What you need to do - Copy the records below exactly, from the line containing "The width and" through the last line, and leave out every picture.

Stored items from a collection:
....

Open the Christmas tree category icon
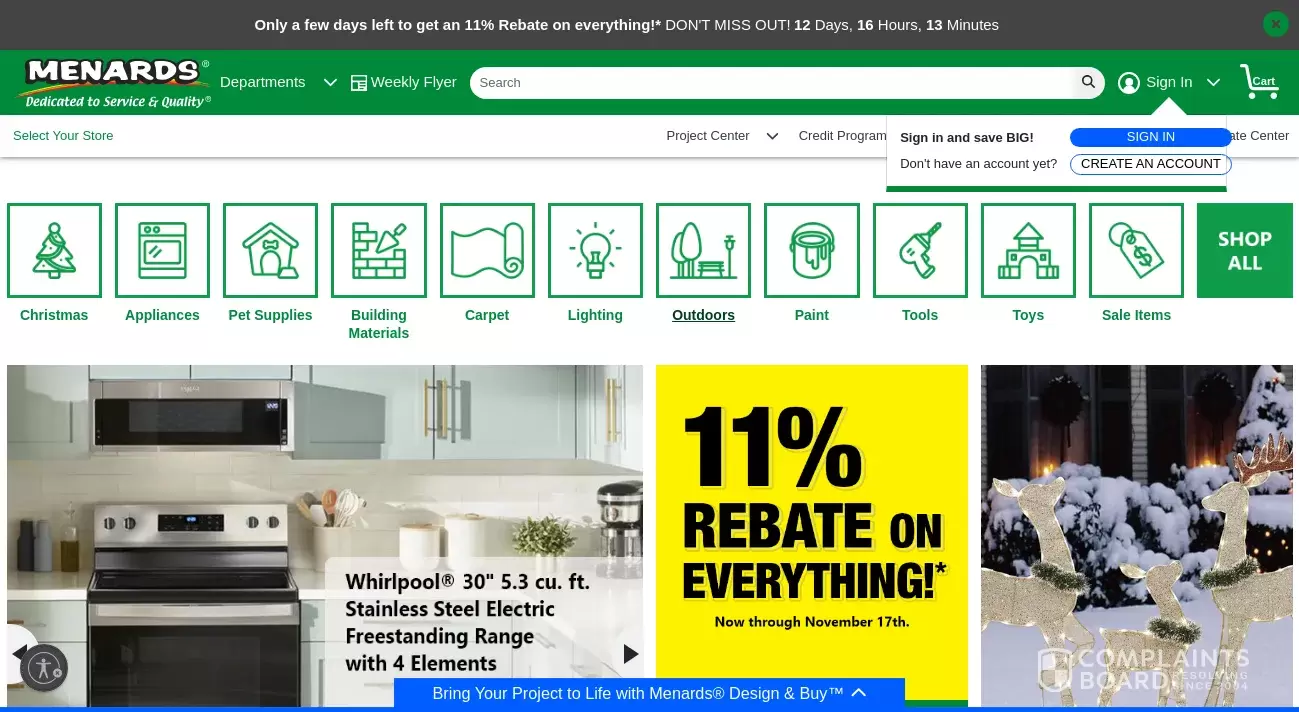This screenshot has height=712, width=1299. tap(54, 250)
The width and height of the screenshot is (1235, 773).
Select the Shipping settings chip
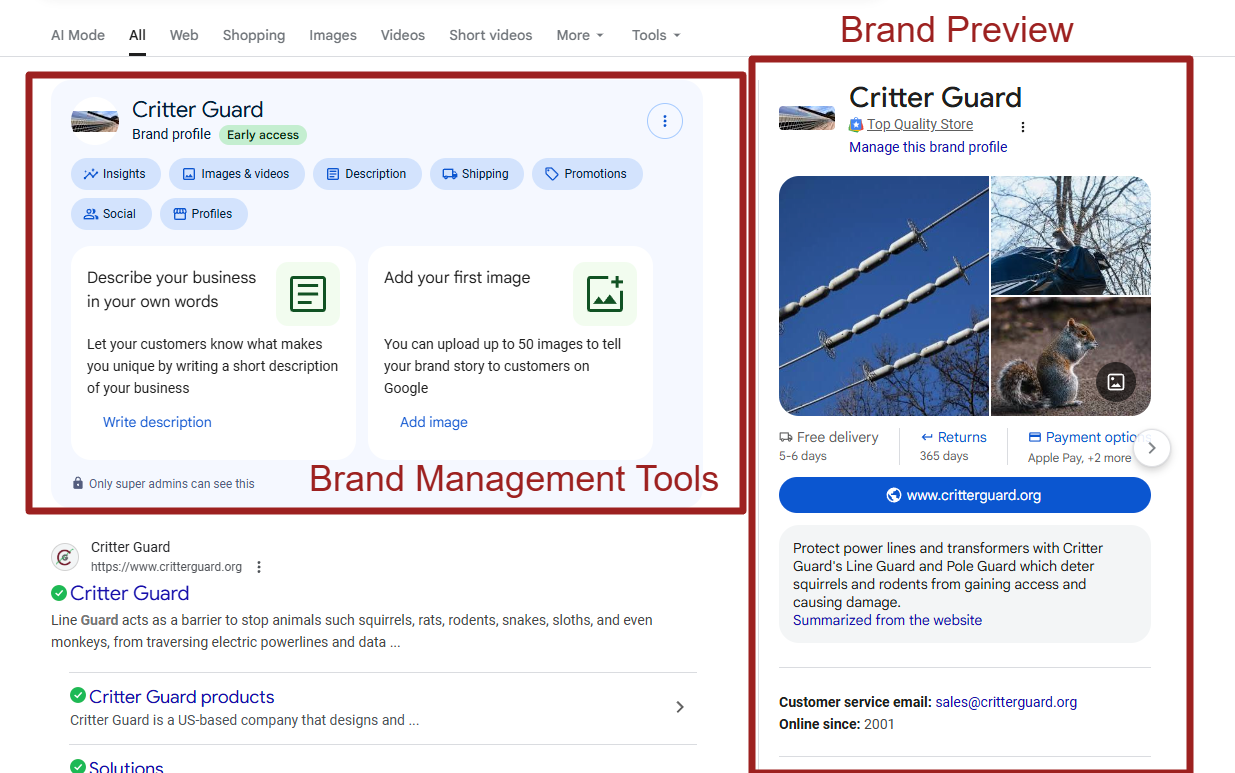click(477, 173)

....

Your solution -
The width and height of the screenshot is (1235, 773).
Select the Shipping settings chip
click(477, 173)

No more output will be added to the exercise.